Saturday, April 2, 2011

Spring Fever

Updated Zombieland for Psychology Today - go over there and take a look, will you?  I know I should have waited for the week day, but I have Zombieland II to do also, and when I do get a relative moment of peace around here, I do like to take advantage.

We even had a chance to go outside, where my daughter's little plastic boat was found unhappily waiting for the snow to melt.  A turkey loped through the yard this morning, and you can see his or her track in the upper left.  We have a large family of wild turkeys in the neighborhood.

Friday, April 1, 2011

That O6/O3 Ratio, Still Important

Oof.  I'm tired.  Oldest child has a spiky fever of unknown origin (FUO in the medical speak) and youngest child is nearly two and tiring by default.  I get these rather silly emails from babysomethingorother telling me about her 23 month old expected developmental stages.  This week's was about her learning to throw things.  Well, she's been throwing things with gusto for quite a while, babysomethingorother.  She also fingerpaints in yogurt on the refrigerator if I allow it.  I guess she's advanced.  Must be the pasture butter and salmon.  They are both sleeping now and thus, a post.

Well.  The lovely Victoria sent me this new paper last week.  If you can't be bothered to click, basically it is a PUFA and dementia and depression paper.  Dementia is bad, depression is bad.  Those with an early form of dementia called mild cognitive impairment who are also depressed are more likely to progress to severe dementia.  Is there a common biologic mechanism?  (Me: YES OF COURSE.  It's called inflammation.  Also, crappy brain energetics.  Researchers:  Let's take a calm and compelling look at the evidence, particularly as regards to the omega 3 and omega 6 fatty acids and the resultant suspected increase in vulnerability to inflammation.  Me: Sigh.  Yes, let's.)

Okay - so if you look at PUFA O3:O6 in the red blood cell plasma membranes, which is felt to be a marker of the bodily PUFA ratio in general, in general (but not always), studies have shown that a lower Omega 3 DHA is associated with depression (in young and old populations) and worsening dementia.  In this study, red blood cell PUFA status was compared between healthy controls and older people with mild cognitive impairment and also with depressive symptoms.

The methods section is tedious but important but we'll skip in my article to the results.  79 volunteers, 50 with mild cognitive impairment and 29 healthy controls.  Anyone on an omega 3 supplement was excluded (3 people total - in Australia something like 50% of the pregnant moms were excluded from the omega 3 study because they were already on supplements.  I guess the older crowd is not so proactive. )
______
EXERCISE DETAILS:
Rewrite the blog post from "We even had" to "in the neighborhood.", changing "plastic boat" to "plastic sled". Work only from the blog post.

Dataset excerpts:
______
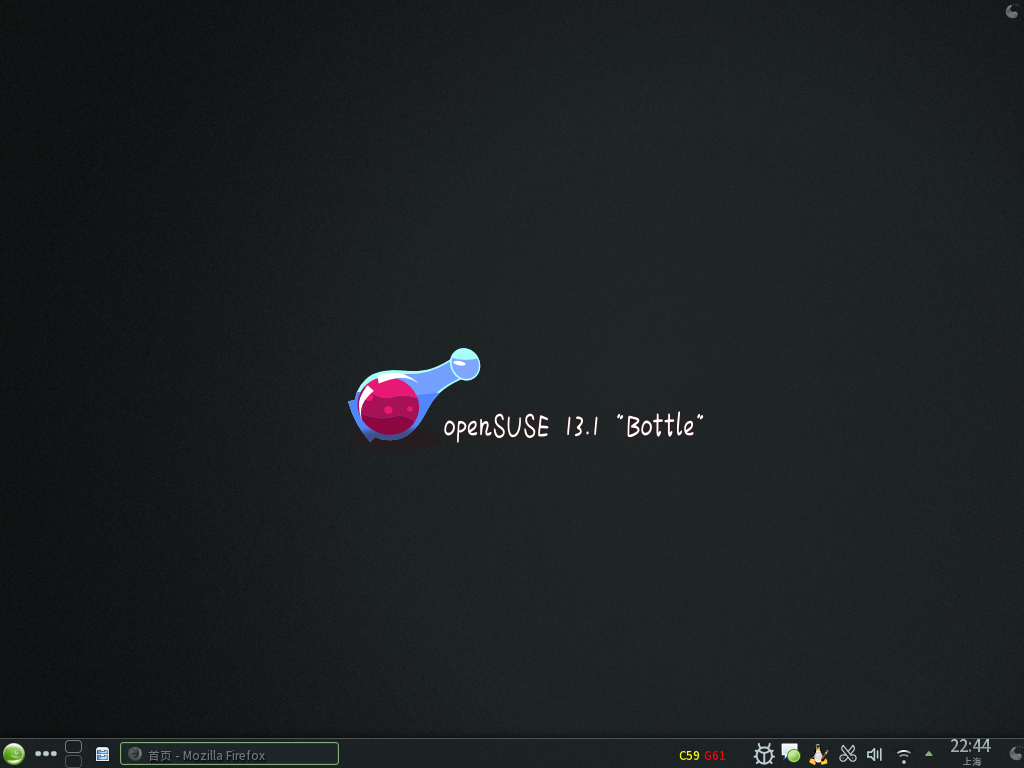Screen dimensions: 1024x768
Task: Click the yellow C59 temperature indicator
Action: pyautogui.click(x=689, y=755)
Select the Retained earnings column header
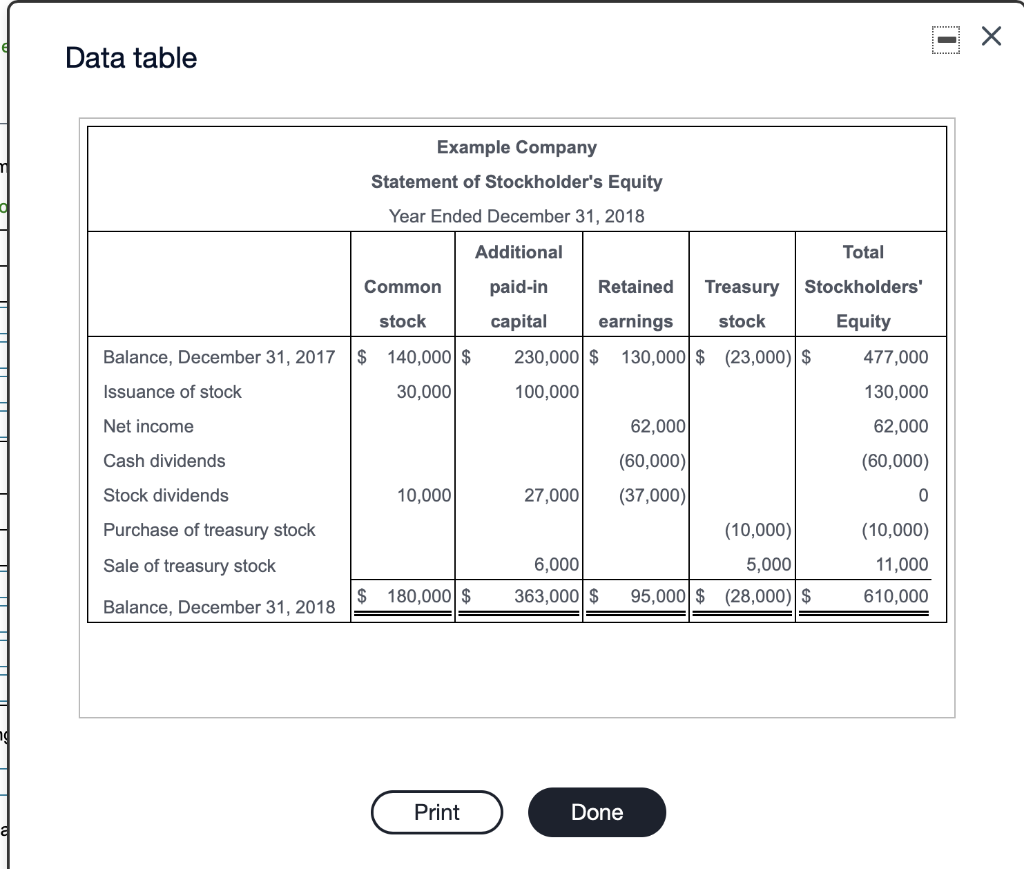This screenshot has height=869, width=1024. (635, 303)
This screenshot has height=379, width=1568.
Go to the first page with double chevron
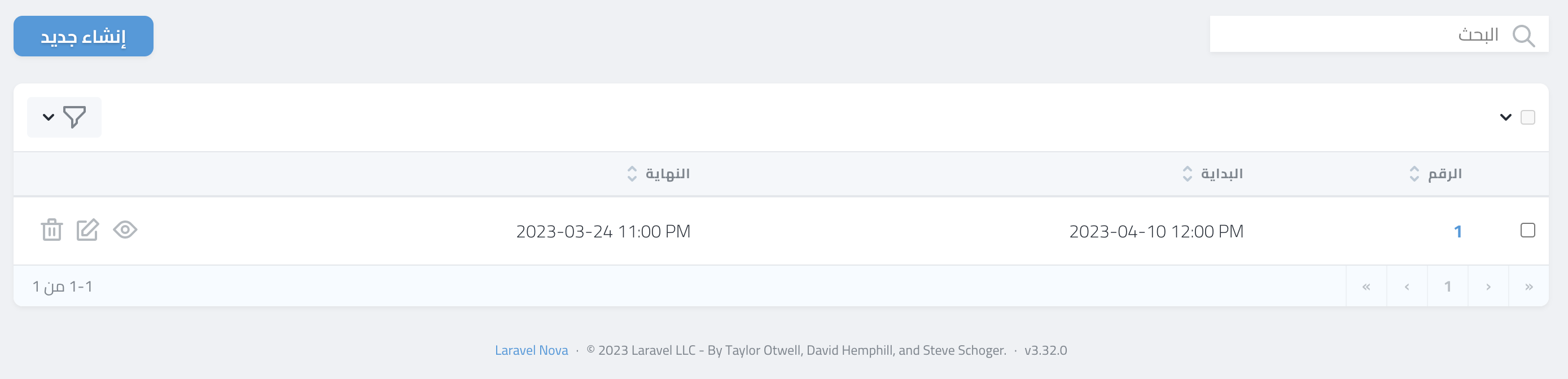(1528, 287)
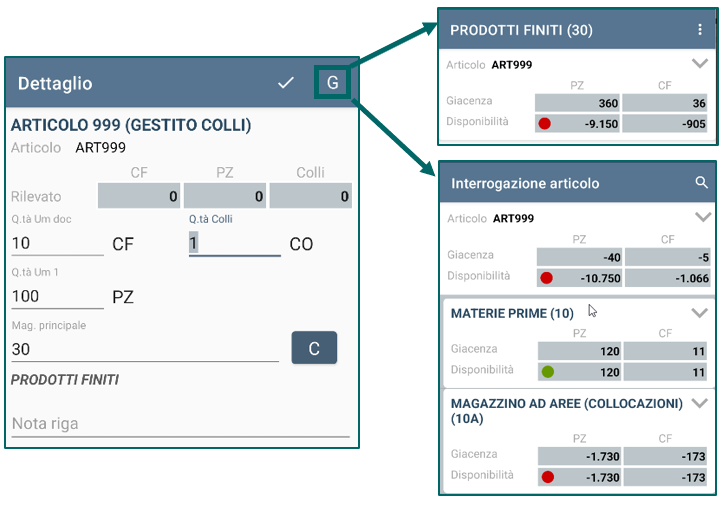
______
PROBLEM SOLUTION:
We even had a chance to go outside, where my daughter's little plastic sled was found unhappily waiting for the snow to melt.  A turkey loped through the yard this morning, and you can see his or her track in the upper left.  We have a large family of wild turkeys in the neighborhood.